Durch Studienergebnisse, insbesondere die der vorzeitig abgebrochenen WHI (Woman’s Health Initiative)-Studie und nicht zuletzt durch Berichte in der Laienpresse sind viele Frauen stark verunsichert worden. Vor allem befürchten sie, dass die substituierten Hormone ihr Brustkrebsrisiko steigern könnten. Derartige Ängste sind jedoch überproportional höher als die tatsächlichen Sterberaten an Brustkrebs, erläuterte Hadji. Zudem seien noch zahlreiche weitere Brustkrebs-Risikofaktoren wie beispielsweise Übergewicht und Alkoholabusus bekannt.

HRT, HET oder HT?

Seit Veröffentlichung der S3-Leitlinie „Hormontherapie in der Peri- und Postmenopause“ der Deutschen Gesellschaft für Gynäkologie und Geburtshilfe (09/2009, gültig bis 1. September 2014) lautet die offizielle Bezeichnung Hormontherapie (HT), die sich jedoch noch nicht durchgesetzt hat. Daneben wird häufig von der hormone replacement therapy (HRT) oder Hormonersatztherapie (HET) gesprochen.
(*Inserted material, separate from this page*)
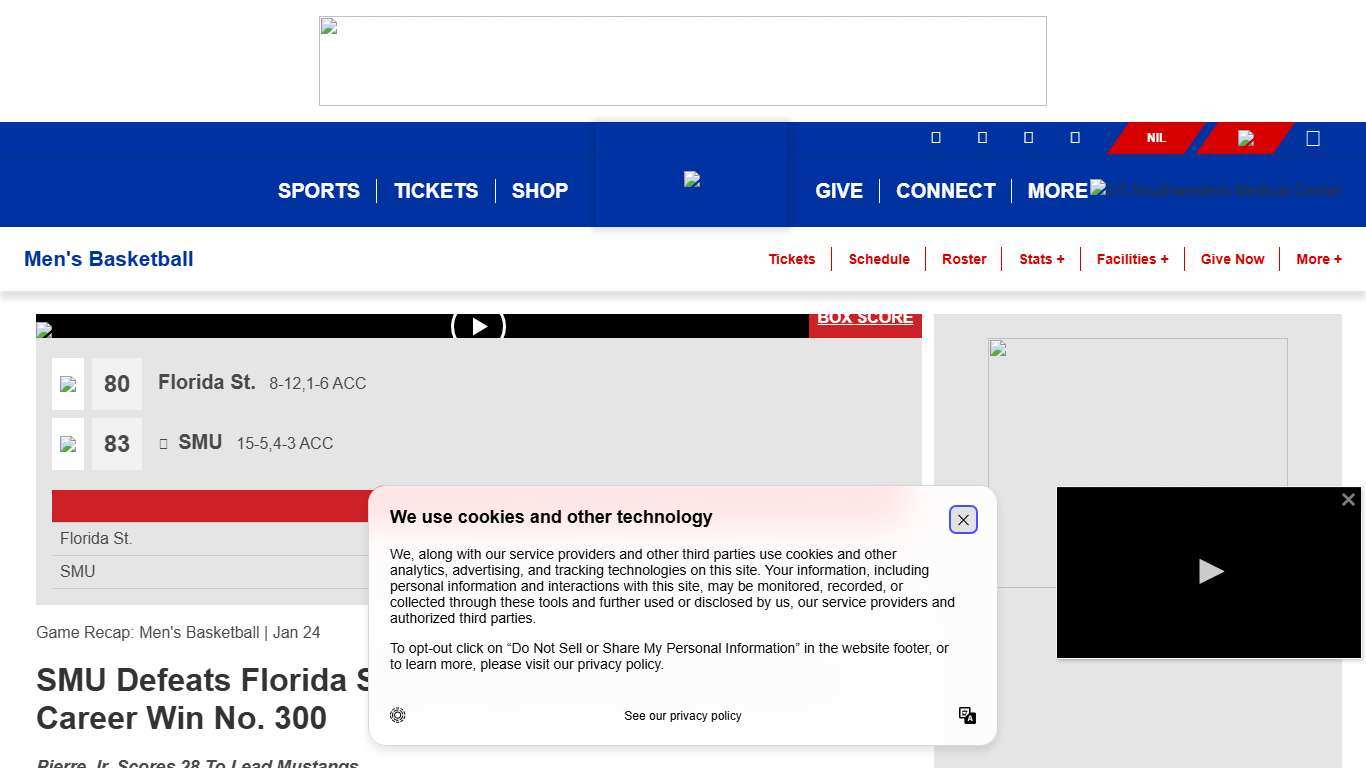Click the SMU team logo beside score 83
Etwa ein Drittel aller Frauen in den Wechseljahren verspürt kaum Beschwerden, ein Drittel hat erträgliche und ein Drittel starke Symptome, wobei die Hitzewallungen zu den besonders belastenden zählen. Doch welche Optionen können diesen Frauen angeboten werden? Erwiesenermaßen effektiv sind Lifestyle-Modifikationen, zu denen beispielsweise Sport, Nicotin-Verzicht, die Anwendung vom Atem- und Entspannungstechniken, Akupunktur und psychosoziale Unterstützung zählen. Bei einigen Frauen sind auch pflanzliche Extrakte effektiv, doch wirken sie oftmals nur vorübergehend für zwei bis drei Monate. Die Effekte in kontrollierten Doppelblindstudien haben sich als unzureichend erwiesen, so Hadji. Die HT dagegen ist effektiv und wird daher auch in der S3-Leitlinie der Deutschen Gesellschaft für Gynäkologie und Geburtshilfe empfohlen. Zentraler Punkt ist darin die individuelle Nutzen-Risiko-Abwägung.
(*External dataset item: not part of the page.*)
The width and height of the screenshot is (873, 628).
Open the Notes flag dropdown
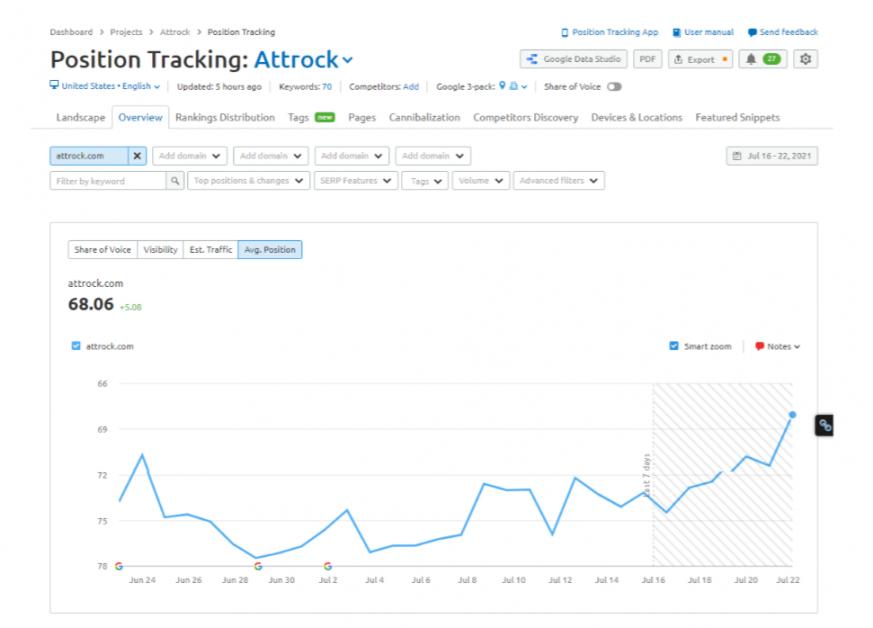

Doch was ist dran an den Ergebnissen der WHI-Studie, die 2002 vorzeitig abgebrochen worden war? Eingeschlossen waren darin rund 16.000 Frauen ohne Wechseljahresbeschwerden. Sie wurden auf eine HT oder Placebo randomisiert. Es handelte sich dabei zwar um relativ gesunde Frauen, so Hadji, doch war das Kollektiv sehr heterogen, z.B. in Bezug auf Risikofaktoren. Es zeigte sich im Vergleich mit Placebo ein um 30% erhöhtes relatives Risiko, an Brustkrebs zu erkranken, jedoch war es bei Erstanwenderinnen einer HT in den ersten fünf Jahren nicht erhöht. Außerdem sank bei dieser Subgruppe das Diabetesrisiko um 21%. Bei einer weiteren Auswertung der Subgruppe der hysterektomierten Frauen, die nur Östrogene eingenommen hatten, war das Brustkrebsrisiko sogar um 23% verringert. Nahmen Frauen die Hormone nur über einen kurzen Zeitraum ein, lag das Brustkrebsrisiko zwei Jahre nach Absetzen wieder auf Ursprungsniveau! Bei Herzinfarkt und Schlaganfall hatte man in der WHI-Studie pro 10.000 Frauen/Jahr mit Estrogen-Gestagen-Kombinationen sieben bzw. acht zusätzliche Fälle beobachtet (bei Brustkrebs 8), bei venösen Thromboembolien sogar 18. Beim kolorektalen Karzinom und den Hüft- bzw. Gesamtfrakturen war dagegen ein Benefit der HT zu erkennen gewesen.

Risiken und Nutzen

Keine HT für Frauen

  • nach Mammakarzinom (ER-positiv)
  • nach Thromboembolie
  • mit bekannter koronarer Herzkrankheit (z.B. nach Herzinfarkt)
  • nach Apoplex
  • im höheren Lebensalter
  • die keine wollen

Frauen können eine HT bekommen

  • bei Hitzewallungen u.a. klimakterischen Beschwerden
  • zur Osteoporose-Prävention
  • bei Vaginalatrophie
  • zur Diabetes- und Kolonkarzinom-Prävention (eingeschränkt)

Was kann Frauen nun geraten werden? Auf jeden Fall muss das Risiko individuell unter Einbeziehung von Faktoren wie Körpergewicht, Komedikation oder Leidensdruck abgeschätzt werden. Frauen ohne Gebärmutter und solche im Alter zwischen 50 und 59 Jahren haben kein erhöhtes Mammakarzinom-Risiko, so Hadji. Auch in der WHI-Studie hatte sich bei dieser Altersgruppe ein vorteilhaftes Profil gezeigt.